(Stored items)
-*-*-

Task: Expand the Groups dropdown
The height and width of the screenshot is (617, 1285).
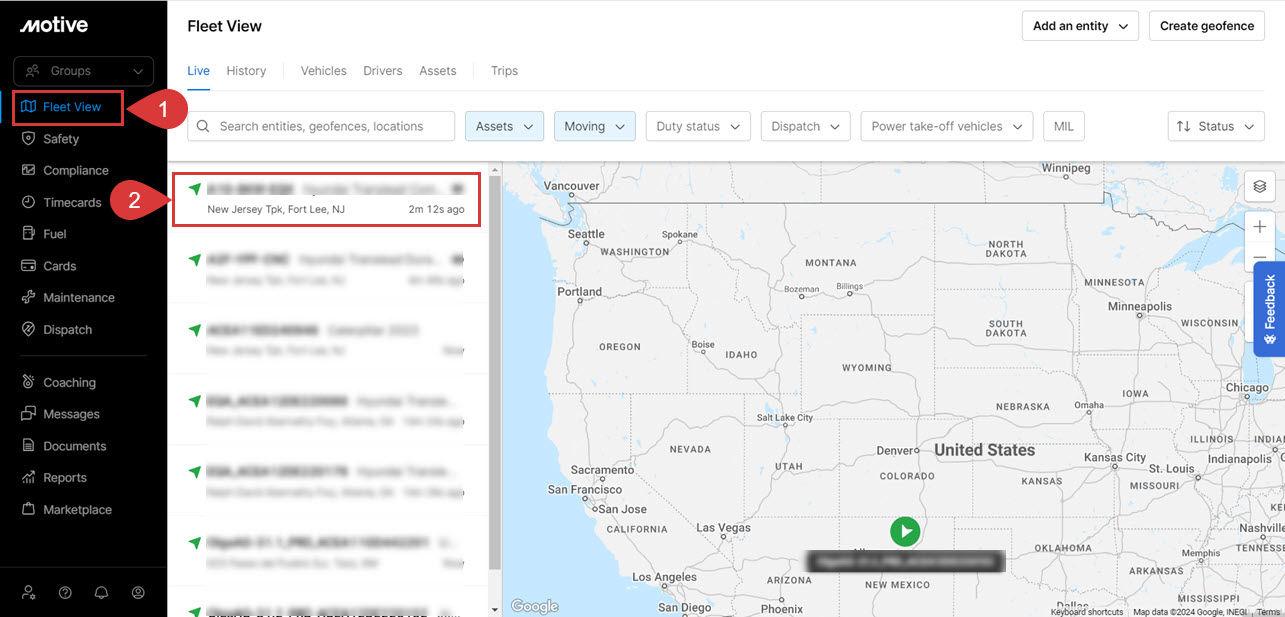Action: click(84, 71)
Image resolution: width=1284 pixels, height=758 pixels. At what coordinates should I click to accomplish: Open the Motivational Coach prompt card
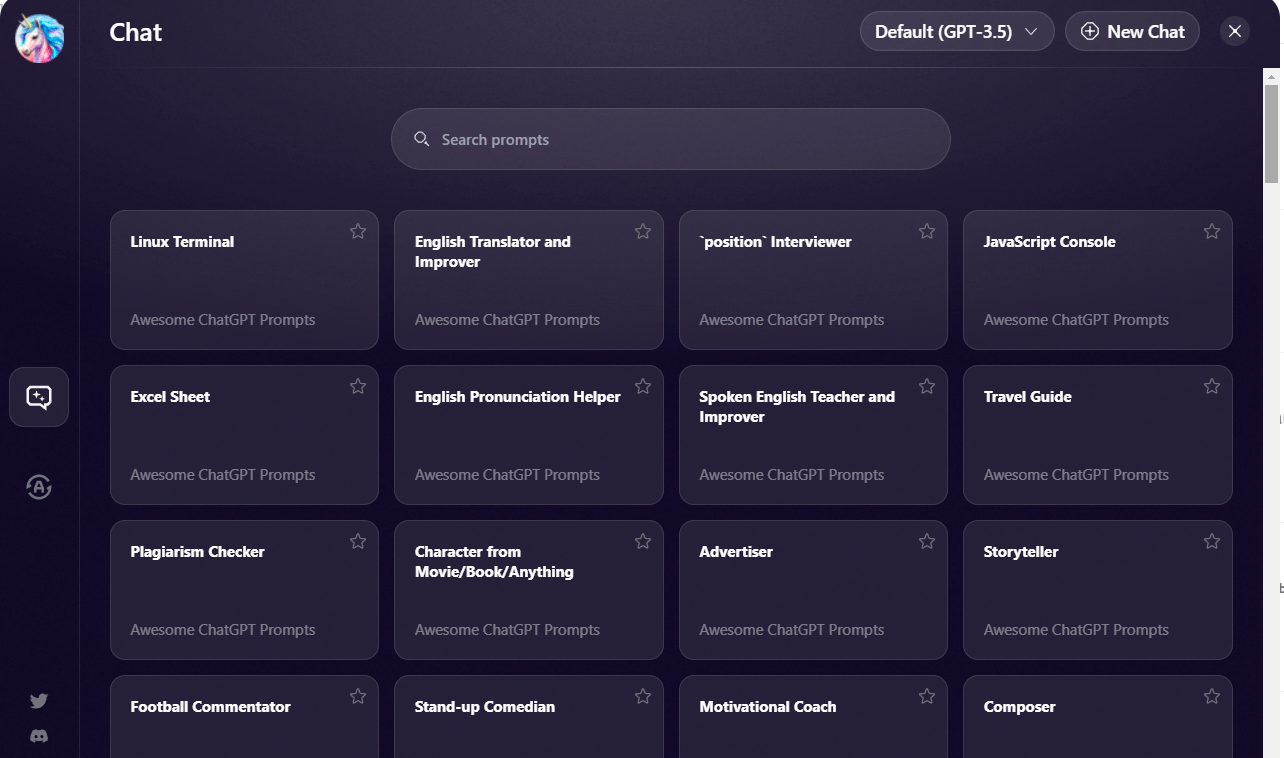pos(813,715)
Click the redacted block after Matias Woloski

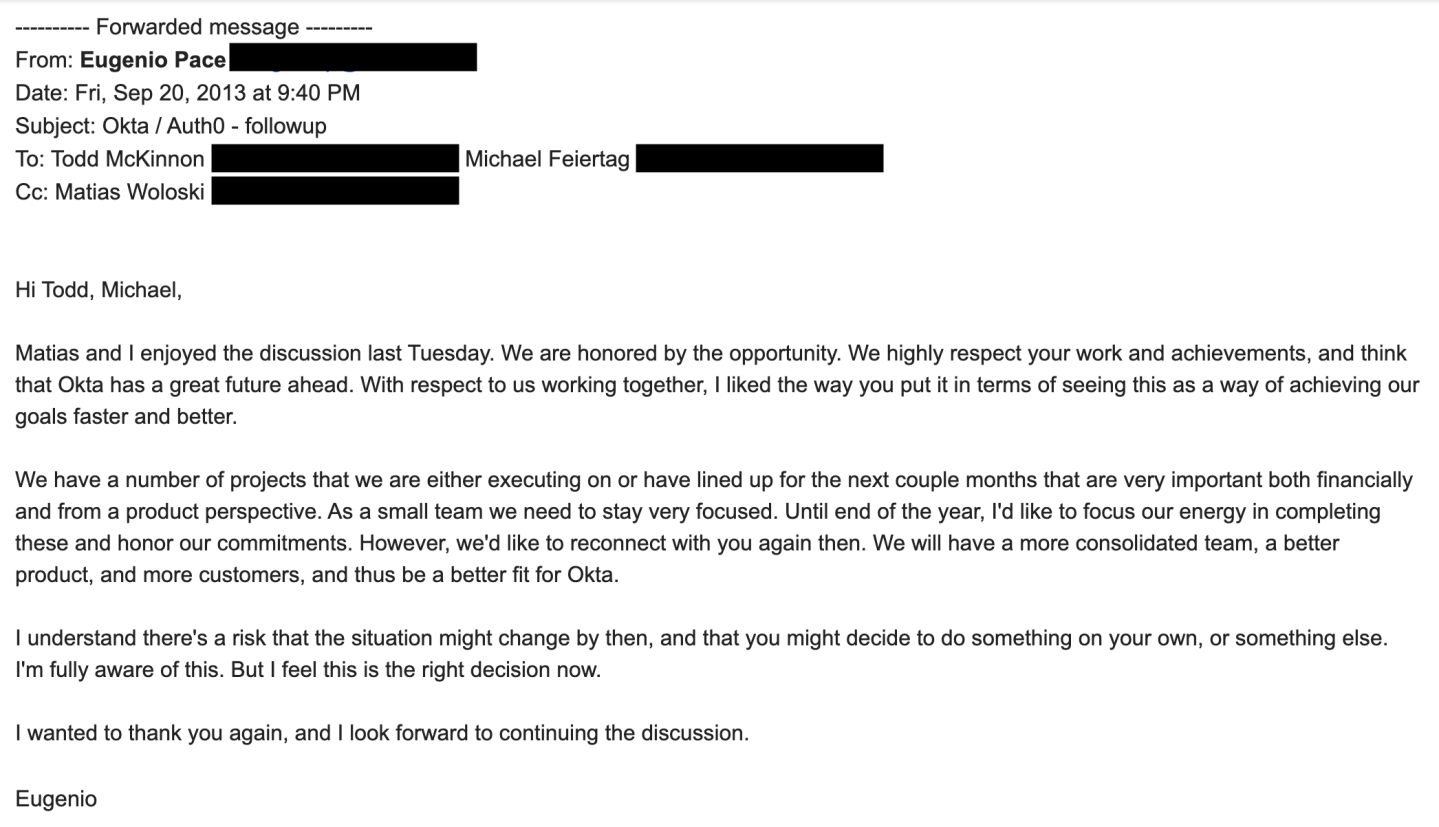click(x=334, y=190)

-*-*-

Required work
The output should consist of every entry above, printed exactly, with the images removed.

Solution
Task: Expand the Groups dropdown
The height and width of the screenshot is (617, 1285).
Action: click(84, 71)
Image resolution: width=1284 pixels, height=758 pixels. At what coordinates should I click to accomplish: Open the Motivational Coach prompt card
pos(813,715)
Click the redacted block after Matias Woloski

click(x=334, y=190)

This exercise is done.